▶ TO BE DONE:
1. Answer these from the Gumroad passage:
(a) What does the speaker say the team will do about the bugs users report?
(b) What financial state does the speaker say Gumroad is in?
(c) What will the planned comic strip be about?
2. Write the next part of the Gumroad passage, picking up after its last sentence.

▶ QUOTED PASSAGE:
==*==
But, you know, when we went through the down and out phase of Gumroad, like these people stuck with us and we’re just going to build stuff for them. We’re going to fix basically every bug that they report. We’re going to make the site as performant, as speedy as possible. We’re going to shift features that they’ve asked for for a long period of time and that’s it.
And we’re profitable, so even if none of that leads to growth, we’re still going to be profitable and the long-term hope is that actually really just focusing on our existing creator base and being really public and open and transparent about that is going to lead to more growth, more sustainable, long-term, organic word of mouth growth than ever before. That’s the dream.
And then the other thing, I guess, the last point, is I’m constantly trying to think of how Gumroad can create value that has nothing to do with revenue. So, we’re going to do a series of animated shorts like YouTube for kids. We’re going to release a comic strip that is all about the problems and suffering that creators face. I wrote this post on Medium that did really well. We opened up our financials. I’m probably going to start doing open board meetings so people can start seeing what that looks like for a start-up.
==*==
▶ GIVEN INFORMATION:
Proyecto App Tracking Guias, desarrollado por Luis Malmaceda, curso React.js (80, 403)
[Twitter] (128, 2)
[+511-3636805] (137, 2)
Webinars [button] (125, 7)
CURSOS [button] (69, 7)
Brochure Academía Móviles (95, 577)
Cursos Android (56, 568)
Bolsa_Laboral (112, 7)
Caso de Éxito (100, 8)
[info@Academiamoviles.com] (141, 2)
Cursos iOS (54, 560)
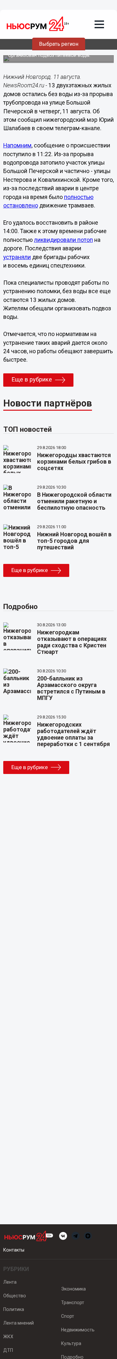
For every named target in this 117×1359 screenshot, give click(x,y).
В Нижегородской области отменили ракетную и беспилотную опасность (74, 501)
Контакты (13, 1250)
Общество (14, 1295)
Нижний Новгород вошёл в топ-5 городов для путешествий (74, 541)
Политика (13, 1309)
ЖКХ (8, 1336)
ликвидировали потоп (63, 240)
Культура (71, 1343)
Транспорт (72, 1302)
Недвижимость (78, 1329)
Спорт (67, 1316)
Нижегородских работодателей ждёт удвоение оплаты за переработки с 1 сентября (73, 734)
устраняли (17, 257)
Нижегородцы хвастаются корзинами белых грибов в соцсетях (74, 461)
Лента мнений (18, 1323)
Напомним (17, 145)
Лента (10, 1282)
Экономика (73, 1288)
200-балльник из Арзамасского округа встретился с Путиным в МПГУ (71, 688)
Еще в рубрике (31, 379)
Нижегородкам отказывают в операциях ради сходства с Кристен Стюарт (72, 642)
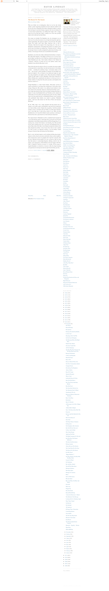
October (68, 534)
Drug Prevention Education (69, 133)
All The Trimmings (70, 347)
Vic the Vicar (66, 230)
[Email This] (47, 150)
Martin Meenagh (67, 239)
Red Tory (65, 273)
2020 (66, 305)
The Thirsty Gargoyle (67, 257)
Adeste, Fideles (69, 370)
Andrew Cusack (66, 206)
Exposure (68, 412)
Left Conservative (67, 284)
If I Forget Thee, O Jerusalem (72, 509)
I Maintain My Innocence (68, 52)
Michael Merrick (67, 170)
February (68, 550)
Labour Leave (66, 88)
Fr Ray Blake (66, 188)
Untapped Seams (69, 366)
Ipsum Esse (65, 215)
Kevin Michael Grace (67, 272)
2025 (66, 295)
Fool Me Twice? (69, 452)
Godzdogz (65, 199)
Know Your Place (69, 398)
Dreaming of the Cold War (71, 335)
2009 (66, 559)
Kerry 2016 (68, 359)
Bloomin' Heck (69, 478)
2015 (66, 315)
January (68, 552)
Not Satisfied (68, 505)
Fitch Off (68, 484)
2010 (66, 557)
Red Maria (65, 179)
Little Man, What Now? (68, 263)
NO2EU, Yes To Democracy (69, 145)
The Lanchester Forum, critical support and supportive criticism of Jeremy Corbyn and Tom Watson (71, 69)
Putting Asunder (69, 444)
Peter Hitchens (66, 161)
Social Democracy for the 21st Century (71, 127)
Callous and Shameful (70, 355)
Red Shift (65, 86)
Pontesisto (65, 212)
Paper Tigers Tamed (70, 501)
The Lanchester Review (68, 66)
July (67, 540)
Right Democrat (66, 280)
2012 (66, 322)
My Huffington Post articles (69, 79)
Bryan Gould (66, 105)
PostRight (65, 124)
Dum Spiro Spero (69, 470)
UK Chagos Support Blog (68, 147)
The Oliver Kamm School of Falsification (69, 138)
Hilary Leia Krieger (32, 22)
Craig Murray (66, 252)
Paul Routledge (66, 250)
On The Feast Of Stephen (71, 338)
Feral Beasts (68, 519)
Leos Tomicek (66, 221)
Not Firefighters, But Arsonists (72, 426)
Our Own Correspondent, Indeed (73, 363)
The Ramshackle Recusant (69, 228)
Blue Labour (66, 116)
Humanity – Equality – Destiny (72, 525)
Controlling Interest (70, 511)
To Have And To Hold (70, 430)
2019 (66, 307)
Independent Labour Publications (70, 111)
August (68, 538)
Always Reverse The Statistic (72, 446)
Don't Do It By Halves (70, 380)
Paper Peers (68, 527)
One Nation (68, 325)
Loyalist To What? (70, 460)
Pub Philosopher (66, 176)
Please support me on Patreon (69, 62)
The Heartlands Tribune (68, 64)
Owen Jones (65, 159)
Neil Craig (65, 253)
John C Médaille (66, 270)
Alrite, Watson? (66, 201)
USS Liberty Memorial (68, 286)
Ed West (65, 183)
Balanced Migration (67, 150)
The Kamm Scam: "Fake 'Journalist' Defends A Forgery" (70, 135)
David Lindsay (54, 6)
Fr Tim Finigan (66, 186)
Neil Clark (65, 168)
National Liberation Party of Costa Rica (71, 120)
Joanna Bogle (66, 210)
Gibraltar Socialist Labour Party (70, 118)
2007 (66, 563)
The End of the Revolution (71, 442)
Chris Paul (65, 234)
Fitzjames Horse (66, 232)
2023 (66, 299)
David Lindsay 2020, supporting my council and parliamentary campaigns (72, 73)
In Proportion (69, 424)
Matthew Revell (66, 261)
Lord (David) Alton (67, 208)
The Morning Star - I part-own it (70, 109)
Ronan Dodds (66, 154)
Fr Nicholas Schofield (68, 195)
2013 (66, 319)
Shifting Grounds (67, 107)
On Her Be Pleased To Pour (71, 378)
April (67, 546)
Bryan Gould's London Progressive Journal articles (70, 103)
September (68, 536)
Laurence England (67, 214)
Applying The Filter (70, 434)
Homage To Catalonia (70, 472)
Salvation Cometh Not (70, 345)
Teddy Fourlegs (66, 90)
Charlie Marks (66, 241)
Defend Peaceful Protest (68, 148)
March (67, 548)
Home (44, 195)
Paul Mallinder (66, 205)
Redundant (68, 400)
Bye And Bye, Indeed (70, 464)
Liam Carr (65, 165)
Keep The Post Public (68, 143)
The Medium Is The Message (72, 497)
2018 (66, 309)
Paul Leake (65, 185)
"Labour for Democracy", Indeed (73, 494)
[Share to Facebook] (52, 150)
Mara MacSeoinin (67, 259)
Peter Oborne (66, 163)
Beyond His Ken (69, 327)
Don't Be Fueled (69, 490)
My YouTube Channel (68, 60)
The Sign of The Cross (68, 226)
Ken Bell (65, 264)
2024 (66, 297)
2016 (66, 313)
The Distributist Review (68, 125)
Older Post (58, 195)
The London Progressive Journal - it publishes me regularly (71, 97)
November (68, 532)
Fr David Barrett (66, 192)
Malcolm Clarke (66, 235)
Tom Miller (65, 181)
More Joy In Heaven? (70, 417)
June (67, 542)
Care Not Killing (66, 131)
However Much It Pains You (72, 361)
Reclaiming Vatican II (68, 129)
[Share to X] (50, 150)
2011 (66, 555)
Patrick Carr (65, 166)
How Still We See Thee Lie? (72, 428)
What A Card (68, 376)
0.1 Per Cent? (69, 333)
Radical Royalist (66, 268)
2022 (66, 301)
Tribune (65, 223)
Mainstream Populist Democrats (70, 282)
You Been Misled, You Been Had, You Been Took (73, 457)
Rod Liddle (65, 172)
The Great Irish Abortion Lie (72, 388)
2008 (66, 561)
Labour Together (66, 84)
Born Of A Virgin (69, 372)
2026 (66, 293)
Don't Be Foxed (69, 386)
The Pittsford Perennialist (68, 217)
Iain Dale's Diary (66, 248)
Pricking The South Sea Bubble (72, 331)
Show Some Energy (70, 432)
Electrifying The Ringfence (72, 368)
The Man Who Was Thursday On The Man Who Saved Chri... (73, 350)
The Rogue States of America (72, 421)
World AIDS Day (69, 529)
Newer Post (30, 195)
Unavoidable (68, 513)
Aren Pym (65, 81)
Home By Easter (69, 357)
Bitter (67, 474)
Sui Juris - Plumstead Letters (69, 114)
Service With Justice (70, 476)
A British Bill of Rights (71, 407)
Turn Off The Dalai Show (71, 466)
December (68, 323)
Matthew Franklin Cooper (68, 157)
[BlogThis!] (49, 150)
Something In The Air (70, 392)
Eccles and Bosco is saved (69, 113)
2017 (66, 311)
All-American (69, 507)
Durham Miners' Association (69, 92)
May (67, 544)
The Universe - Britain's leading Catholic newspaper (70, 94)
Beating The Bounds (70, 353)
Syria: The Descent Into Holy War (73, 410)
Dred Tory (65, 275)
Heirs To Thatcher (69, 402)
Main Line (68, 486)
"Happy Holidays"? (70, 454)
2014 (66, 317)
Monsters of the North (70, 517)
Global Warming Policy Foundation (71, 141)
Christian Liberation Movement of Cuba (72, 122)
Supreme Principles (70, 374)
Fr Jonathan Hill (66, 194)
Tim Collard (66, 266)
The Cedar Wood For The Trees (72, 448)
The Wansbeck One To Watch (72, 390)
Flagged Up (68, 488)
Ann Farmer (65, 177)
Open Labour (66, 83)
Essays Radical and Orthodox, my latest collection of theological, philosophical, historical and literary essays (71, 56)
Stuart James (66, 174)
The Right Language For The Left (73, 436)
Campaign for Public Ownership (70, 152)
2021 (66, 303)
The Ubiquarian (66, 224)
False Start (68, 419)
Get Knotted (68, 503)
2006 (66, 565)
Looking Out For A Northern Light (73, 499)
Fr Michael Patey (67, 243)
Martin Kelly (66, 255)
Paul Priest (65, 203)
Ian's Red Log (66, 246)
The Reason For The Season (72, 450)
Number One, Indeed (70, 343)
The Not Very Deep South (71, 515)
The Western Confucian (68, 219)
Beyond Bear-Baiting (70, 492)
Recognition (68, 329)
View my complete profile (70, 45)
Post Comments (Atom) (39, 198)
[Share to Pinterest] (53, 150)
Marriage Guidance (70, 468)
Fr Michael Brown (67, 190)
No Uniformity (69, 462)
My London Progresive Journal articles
==*==
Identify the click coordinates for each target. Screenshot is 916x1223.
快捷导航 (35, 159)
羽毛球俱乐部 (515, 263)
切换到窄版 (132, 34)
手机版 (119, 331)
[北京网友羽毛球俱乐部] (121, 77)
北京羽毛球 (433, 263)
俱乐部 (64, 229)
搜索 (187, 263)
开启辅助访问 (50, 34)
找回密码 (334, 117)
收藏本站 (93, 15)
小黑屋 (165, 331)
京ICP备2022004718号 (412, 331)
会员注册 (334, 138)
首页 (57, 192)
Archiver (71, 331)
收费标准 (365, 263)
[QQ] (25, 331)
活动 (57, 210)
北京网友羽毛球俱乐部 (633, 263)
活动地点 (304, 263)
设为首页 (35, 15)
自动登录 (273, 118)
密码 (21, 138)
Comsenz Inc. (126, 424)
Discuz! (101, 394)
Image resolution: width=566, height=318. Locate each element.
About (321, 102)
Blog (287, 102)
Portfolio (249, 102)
==*==
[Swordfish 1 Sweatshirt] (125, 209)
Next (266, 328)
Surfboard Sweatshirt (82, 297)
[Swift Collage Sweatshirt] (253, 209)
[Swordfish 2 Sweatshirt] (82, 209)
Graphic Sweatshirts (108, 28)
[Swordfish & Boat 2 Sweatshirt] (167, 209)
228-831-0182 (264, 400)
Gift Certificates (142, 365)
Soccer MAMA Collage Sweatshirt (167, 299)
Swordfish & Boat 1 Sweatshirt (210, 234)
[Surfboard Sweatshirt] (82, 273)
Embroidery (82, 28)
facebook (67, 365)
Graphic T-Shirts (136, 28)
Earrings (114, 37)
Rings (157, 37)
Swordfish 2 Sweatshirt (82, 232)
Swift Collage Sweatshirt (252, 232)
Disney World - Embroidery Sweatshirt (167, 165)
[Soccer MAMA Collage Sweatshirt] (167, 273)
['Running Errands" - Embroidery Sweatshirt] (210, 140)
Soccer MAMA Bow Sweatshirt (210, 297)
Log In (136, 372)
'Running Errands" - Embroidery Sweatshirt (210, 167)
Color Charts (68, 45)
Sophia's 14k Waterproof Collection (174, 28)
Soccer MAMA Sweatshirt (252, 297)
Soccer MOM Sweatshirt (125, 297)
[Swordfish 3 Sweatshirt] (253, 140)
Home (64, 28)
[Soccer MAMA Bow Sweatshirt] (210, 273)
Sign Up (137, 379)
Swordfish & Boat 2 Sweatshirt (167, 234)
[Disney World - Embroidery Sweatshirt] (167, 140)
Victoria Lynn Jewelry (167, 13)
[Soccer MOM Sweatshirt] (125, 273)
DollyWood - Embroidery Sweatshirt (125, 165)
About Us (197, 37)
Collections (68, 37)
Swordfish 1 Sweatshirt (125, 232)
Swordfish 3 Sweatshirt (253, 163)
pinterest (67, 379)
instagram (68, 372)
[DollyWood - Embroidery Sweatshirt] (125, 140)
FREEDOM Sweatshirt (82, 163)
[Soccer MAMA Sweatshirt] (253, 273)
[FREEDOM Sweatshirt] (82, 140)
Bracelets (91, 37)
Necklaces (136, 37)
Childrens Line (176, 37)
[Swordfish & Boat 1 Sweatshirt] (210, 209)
==*==
▶ ANSWERS GIVEN:
1.
(a) They will fix basically every bug that users report.
(b) Gumroad is profitable.
(c) It will be about the problems and suffering that creators face.

2.
What are all the ways that we can create value for creators and everybody else, too? Because we can. Because we’re profitable and we don’t need to grow and we don’t need to raise more money and if we stay the same size, we double the amount of value that we’re creating in the world, that’s better, in my opinion, than growing the company’s revenue by 10% and growing the value by 10%, you know.
It’s pretty cool to hear. Everybody has their own sort of anti-hacker dream. If they run a profitable business and they could do anything what do you do? I tweeted about this yesterday. Do you retire? Start another company? Do you keep working on your same company?
And it’s cool hearing how you’re making these decisions about Gumroad that, quite frankly, I never hear the typical venture-funded companies making these decisions. Everybody’s sort of building for the hypothetical, marginal, next customer. Everybody’s trying to figure out what’s going to inflect their growth curve and get them to the next level and if that means neglecting the current people, so be it. Despite the similarities, it sounds like there’s a lot of differences as well.
Yeah, I mean there’s – I mean there’s not a problem necessarily with that approach and certainly many people do that and I’m jealous sometimes of their success. But it never ends. I think for me the important part about where I’m at is – actually a Gumroad creator told me this. She said enough is a decision, not an amount.
And I really thought that was pretty profound. Because that’s – you know, I am at enough. I’m good. I’m happy with the creators that we have and I’m just going to make their lives – basically the way that I pitch it to the team and to friends and to other people I talk to is I want to do things that are so good that it makes no sense. Literally, makes no money, no cents.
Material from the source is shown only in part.